Results and discussion
Our main findings can be separated into three parts. First, an initial study of the influence of scaling and offset values in AfPINNs for the one-dimensional consolidation problem using Biot’s theory, as described in the “Methods” section, is presented. Secondly, from the initial study, a subsequent comparison of vanilla PINNs and AfPINNs for Biot’s Theory with optimal scaling and offset values from the initial study are compared. Lastly, a transfer learning approach using the chosen affine transformation parameters without considering other prior knowledge of the AfPINNs for the consolidation problem using the TPM is done, showing the flexibility of our method.
Influence of affine transformations on a one-dimensional consolidation problem with Biot’s theory
First, we performed a logarithmic grid search for the consolidation problem with the fixed values \(\alpha =1\), \(\beta =1\), as well as a sine loading of \(f(t)=\sin \left( \frac{\pi t}{2}\right)\), where \(a=1\). The column length was set to \(L=1\) and the simulation time is scaled to accommodate the load of the first quarter period of a full load cycle of the sine function, i.e., \(t_{\text {end}}=1\). We tested all permutations for the transformation parameters \(w_u\), \(w_p\), \(b_u\), and \(b_p\) of the set \(\{1\textrm{e}{-}{5}, 1\textrm{e}{-}{4}, 1\textrm{e}{-}{3}, 1\textrm{e}{-}{2}, 1\textrm{e}{-}{1}, 1\textrm{e}{-}{0}, 1\textrm{e}{-}{1}, 1\textrm{e}{-}{2}\}\) resulting in 4096 combinations, where the AfPINN for every combination was trained three times to gather statistics. Thus, a grand total of 12288 training runs were performed. Table 1 shows the best 15 results regarding the \({\mathscr {L}}_2\) relative error of both field variables u and p after training a single AfPINN with each of these combinations. The \({\mathscr {L}}_2\) relative error is thereby evaluated discretely on the grid of \(101\times 101\) points as \({\mathscr {L}}_2({\textbf{x}},\hat{{\textbf{x}}}) = \frac{\vert \vert {\textbf{x}}-\hat{{\textbf{x}}}\vert \vert _2}{\vert \vert {\textbf{x}}\vert \vert _2}\). The worst instances show an \({\mathscr {L}}_2\) relative error of up to 3760.52, showcasing the extremes of the given set with \(w_u=1\textrm{e}{-}{5}\), \(w_p=1\textrm{e}{-}{5}\), \(b_u=1\textrm{e}{-}{2}\), and \(b_p=1\textrm{e}{-}{2}\). The relevant deviation always concerns the pressure, which is approximately one order of magnitude higher than the absolute displacement error’s maximum. This corroborates the specific nature of the given problem, where the computation of the pressure is more challenging within the training process, as no value other than 0 is given in all boundary conditions.

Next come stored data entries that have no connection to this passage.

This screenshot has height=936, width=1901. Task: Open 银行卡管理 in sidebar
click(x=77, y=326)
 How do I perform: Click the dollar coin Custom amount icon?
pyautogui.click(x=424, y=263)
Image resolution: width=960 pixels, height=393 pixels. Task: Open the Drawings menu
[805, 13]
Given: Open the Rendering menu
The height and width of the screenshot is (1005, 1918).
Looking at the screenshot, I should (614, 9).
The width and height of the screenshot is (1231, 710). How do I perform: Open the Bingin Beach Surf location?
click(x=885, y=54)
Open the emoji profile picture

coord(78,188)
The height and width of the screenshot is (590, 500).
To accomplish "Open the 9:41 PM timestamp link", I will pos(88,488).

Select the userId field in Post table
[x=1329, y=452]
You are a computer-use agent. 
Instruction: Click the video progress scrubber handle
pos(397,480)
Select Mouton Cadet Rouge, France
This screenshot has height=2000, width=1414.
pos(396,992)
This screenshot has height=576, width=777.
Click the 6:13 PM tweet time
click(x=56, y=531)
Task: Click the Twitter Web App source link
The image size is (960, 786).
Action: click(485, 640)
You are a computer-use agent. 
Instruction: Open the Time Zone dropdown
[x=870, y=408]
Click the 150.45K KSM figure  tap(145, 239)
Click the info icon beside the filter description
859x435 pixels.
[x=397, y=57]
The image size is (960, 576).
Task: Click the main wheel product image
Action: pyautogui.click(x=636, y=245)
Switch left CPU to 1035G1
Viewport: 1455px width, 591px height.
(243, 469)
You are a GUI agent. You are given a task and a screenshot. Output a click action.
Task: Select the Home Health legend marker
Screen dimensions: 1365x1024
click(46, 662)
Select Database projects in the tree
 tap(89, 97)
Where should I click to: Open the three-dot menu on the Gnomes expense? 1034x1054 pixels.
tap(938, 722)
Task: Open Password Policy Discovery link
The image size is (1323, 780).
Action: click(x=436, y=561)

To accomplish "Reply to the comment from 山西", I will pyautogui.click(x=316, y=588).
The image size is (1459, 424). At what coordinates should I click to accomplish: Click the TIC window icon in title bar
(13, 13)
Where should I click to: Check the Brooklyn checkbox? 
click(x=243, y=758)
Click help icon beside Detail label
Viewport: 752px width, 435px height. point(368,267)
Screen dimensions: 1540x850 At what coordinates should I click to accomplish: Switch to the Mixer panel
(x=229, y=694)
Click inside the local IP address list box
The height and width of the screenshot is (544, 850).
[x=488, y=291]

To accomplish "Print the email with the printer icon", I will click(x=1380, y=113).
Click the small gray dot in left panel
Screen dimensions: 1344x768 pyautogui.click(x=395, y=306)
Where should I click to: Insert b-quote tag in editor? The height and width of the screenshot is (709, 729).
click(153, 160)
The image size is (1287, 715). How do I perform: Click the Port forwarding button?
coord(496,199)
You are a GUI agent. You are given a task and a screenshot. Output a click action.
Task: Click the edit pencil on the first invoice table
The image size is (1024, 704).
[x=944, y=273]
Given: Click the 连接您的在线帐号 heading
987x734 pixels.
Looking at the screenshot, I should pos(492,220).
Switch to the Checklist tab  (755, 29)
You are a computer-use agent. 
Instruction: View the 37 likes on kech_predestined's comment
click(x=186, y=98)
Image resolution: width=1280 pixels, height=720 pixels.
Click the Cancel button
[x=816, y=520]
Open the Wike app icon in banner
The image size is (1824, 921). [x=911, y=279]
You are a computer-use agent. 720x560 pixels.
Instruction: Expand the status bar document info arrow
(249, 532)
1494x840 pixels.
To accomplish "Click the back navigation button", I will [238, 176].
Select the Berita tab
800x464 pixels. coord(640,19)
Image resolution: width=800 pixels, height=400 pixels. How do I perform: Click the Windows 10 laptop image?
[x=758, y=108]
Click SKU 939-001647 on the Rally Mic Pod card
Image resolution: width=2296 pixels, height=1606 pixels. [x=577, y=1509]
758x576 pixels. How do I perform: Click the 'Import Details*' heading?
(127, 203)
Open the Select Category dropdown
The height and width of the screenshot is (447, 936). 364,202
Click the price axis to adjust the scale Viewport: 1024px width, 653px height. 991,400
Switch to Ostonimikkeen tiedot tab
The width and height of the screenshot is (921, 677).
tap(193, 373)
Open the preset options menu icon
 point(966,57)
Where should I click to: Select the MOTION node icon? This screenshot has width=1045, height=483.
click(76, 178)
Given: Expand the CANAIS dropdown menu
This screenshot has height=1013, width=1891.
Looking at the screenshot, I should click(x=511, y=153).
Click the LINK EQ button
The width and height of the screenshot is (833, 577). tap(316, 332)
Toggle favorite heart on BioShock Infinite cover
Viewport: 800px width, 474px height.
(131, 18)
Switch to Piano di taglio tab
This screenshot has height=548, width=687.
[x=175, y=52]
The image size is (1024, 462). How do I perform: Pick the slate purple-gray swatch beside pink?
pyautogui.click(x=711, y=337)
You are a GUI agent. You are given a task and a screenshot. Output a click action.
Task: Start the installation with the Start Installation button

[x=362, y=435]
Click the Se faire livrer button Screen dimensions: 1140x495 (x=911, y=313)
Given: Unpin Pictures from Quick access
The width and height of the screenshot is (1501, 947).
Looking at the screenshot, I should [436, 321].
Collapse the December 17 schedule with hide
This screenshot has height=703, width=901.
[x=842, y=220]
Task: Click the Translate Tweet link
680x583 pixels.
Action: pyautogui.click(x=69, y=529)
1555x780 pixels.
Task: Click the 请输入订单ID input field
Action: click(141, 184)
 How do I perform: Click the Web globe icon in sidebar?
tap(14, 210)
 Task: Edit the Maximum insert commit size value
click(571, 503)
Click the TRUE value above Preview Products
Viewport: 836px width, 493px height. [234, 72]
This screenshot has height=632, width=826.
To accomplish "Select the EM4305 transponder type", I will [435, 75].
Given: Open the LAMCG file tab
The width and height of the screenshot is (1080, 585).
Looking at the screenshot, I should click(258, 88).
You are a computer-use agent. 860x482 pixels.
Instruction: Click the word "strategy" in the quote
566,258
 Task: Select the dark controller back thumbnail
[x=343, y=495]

We proceed with our analysis of the 5-dimensional data set by looking at the minimum and maximum of the \({\mathscr {L}}_2\) relative error in the pairwise plots of Fig. 3, where the points of the best 15 values according to Table 1 are additionally marked in the contour plots of the minimal error. Figure 3b shows that no choice of only two parameters can force convergence, so a higher-order solution (at least 3 parameters) must be considered. Even the better ranges show relative errors between 32 and 100%. However, all combinations of \(b_u\) and \(w_u\), as well as \(b_p\) and \(w_p\) have the potential for complete divergence, while at least high values of the scaling factors \(w_u\) and \(w_p\) with low values of the respective complementary offset parameter, i.e., \(b_p\) and \(b_u\), limit the error to the mentioned interval. Similarly, high scaling factors can offset each other, while low offset parameters prevent complete divergence. In contrast, a considerably simpler interpretation is evident for Fig. 3a. In the plots for scaling and offset parameters of the same field variable, there is a range in which even the best value does not converge to a reasonable solution so that high scaling parameters can only compensate high offset parameters. This can be understood as a high offset shifting the values out of the corresponding target range, which only high scaling factors can compensate for. Furthermore, as shown in Fig. 3a and in Table 1, the 15 best values are more restricted in the choice of scaling factors, where \(w_u\) and \(w_p\) are predominantly set to take the value \(1\textrm{e}{-}2\), while \(1\textrm{e}{-}3\) has one occurrence each in the best 15 values. The offset factors scatter here to \(1\textrm{e}{-}2\), \(1\textrm{e}{-}3\), \(1\textrm{e}{-}4\), \(1\textrm{e}{-}5\) for \(b_u\), and additionally to \(1\textrm{e}{-}1\) for \(b_p\). Moreover, all offset factors below a certain limit (cf., among others, the plot of \(b_u\) versus \(b_p\) 3a) allow for convergence to a good \({\mathscr {L}}_2\) relative error. In contrast, the scaling factors show a lower and upper limit for the stability range (cf., in particular, the plot of \(w_u\) versus \(w_p\) in Fig. 3a).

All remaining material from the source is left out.